Ninth Circuit: MIT Blackjack Team member should've known to stay out of Caesars

Berzon

SAN FRANCISCO (Legal Newsline) - A former member of the "MIT Blackjack Team" - depicted in the book "Bringing Down the House" and the movie "21" - lost her Fourth Amendment claim on appeal to the U.S. Court of Appeals for the Ninth Circuit.

However, the approximately $20,000 award of defendant's attorney fees and costs assessed to her by a Nevada federal court was vacated.

"Plaintiff-Appellant Laurie Tsao is a so-called 'advantage'gambler - a professional gambler who uses legal techniques, such as card counting, to win at casino table games, especially blackjack," wrote Judge Marsha S. Berzon.

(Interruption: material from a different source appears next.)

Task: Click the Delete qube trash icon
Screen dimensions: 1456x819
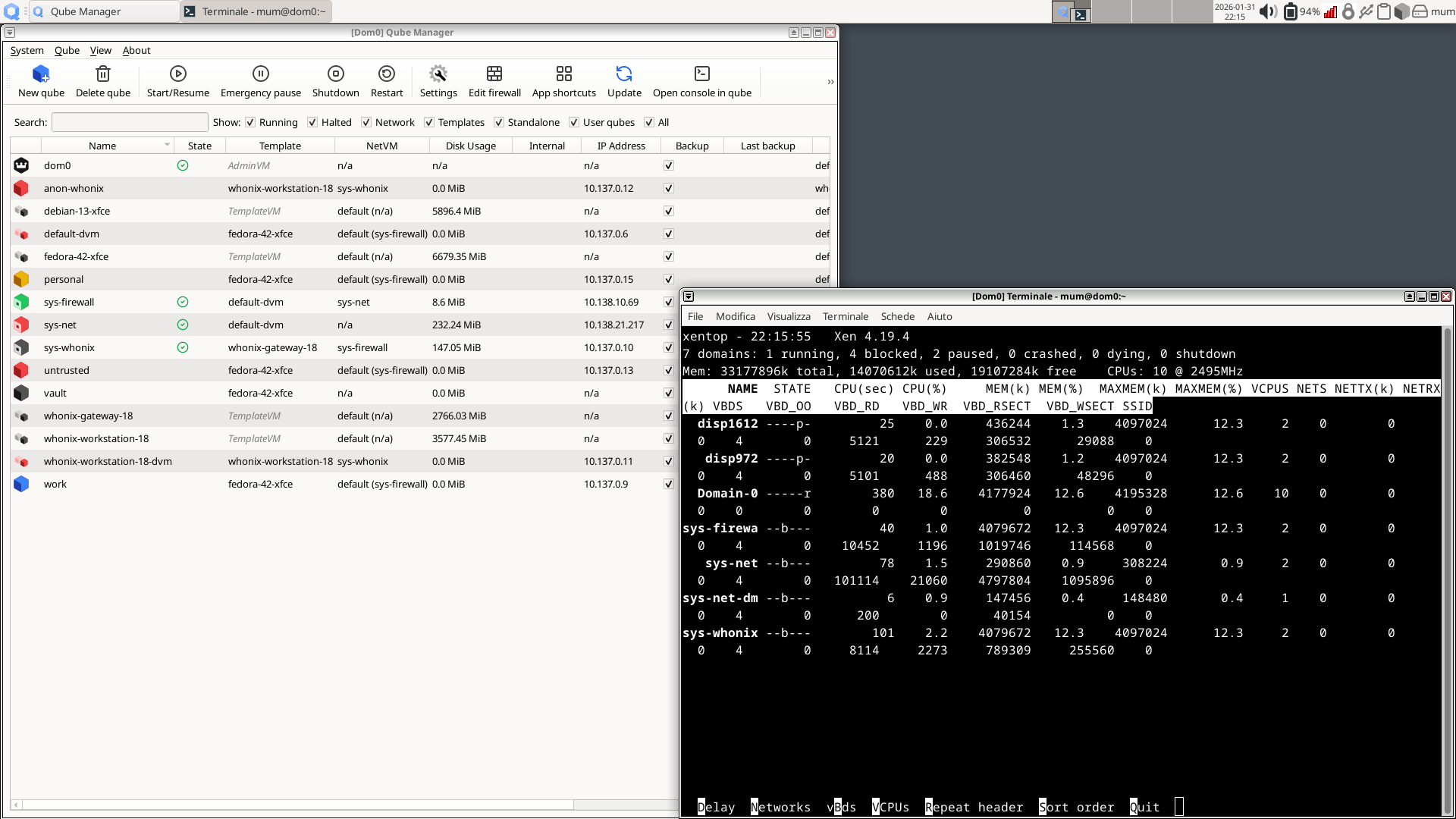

In the early morning of March 19, 2008, Tsao was arrested on a charge of trespassing at the Las Vegas Caesars Palace after security recognized her. She had been escorted out of Caesars Palace or other Desert Palace-owned properties on at least five occasions in the past and each time she was warned that if she returned she could be arrested for trespassing.

Tsao challenged her arrest as an "unreasonable search and seizure" under the Fourth Amendment of the U.S. Constitution and also alleged a variety of state law claims. The district court, after denying numerous motions for summary judgment by Tsao, granted defense motions for summary judgment on all counts and assessed Tsao defense costs and fees, finding her claims "frivolous, unreasonable, and without foundation."

Caesars' security employed personnel who had been trained by the Las Vegas Metro Police Department and were authorized to issue citations to trespassing customers as a result of this training. The policy of the casino was that security could either (1) warn the trespasser and let them go, (2) issue a citation to the person who would then have to go to court on the trespassing charge, or (3) do a citizens arrest and then turn them over to the LVMPD.

Importantly, the court found under the "joint action test" that the arrangement that Desert Palace had with the LVMPD made the casino a "state actor" and opened it up to the federal constitutional challenges under U.S.C. § 1983.

Although the court did validate Tsao's right to bring the constitutional claim, they found that the casino had not violated her constitutional rights. Tsao argued that because she had received several promotional offers from the casino after her last "trespassing," then the casino had no right to arrest and detain her. She asserted that casino's "omission" from communicating her promotional offer to the security team was "deliberate indifference" which led to her arrest.

The Court wrote, "To show deliberate indifference, Tsao must demonstrate that Desert Palace was on actual or constructive notice that its omission would likely result in a constitutional violation. Only then does the omission become the functional equivalent of a decision by Desert Palace itself to violate the Constitution."

She had "not introduced facts to make this showing" and "there is no indication that this problem has ever arisen other than in the case of Tsao herself... Tsao is a professional gambler, and, having been kicked out of the casino at least five times under a variety of aliases, was well aware that she was most likely not welcome at the Caesars Palace blackjack tables."

The court affirmed the district court's grant of summary judgment to the defendants on Tsao's constitutional claims and sent her state law claims back for further proceedings. Tsao did have a partial victory, however, when the court ruled her claims were not "groundless, without foundation, frivolous, or unreasonable" as required to assess costs and attorney fees and they vacated the award to the defendants.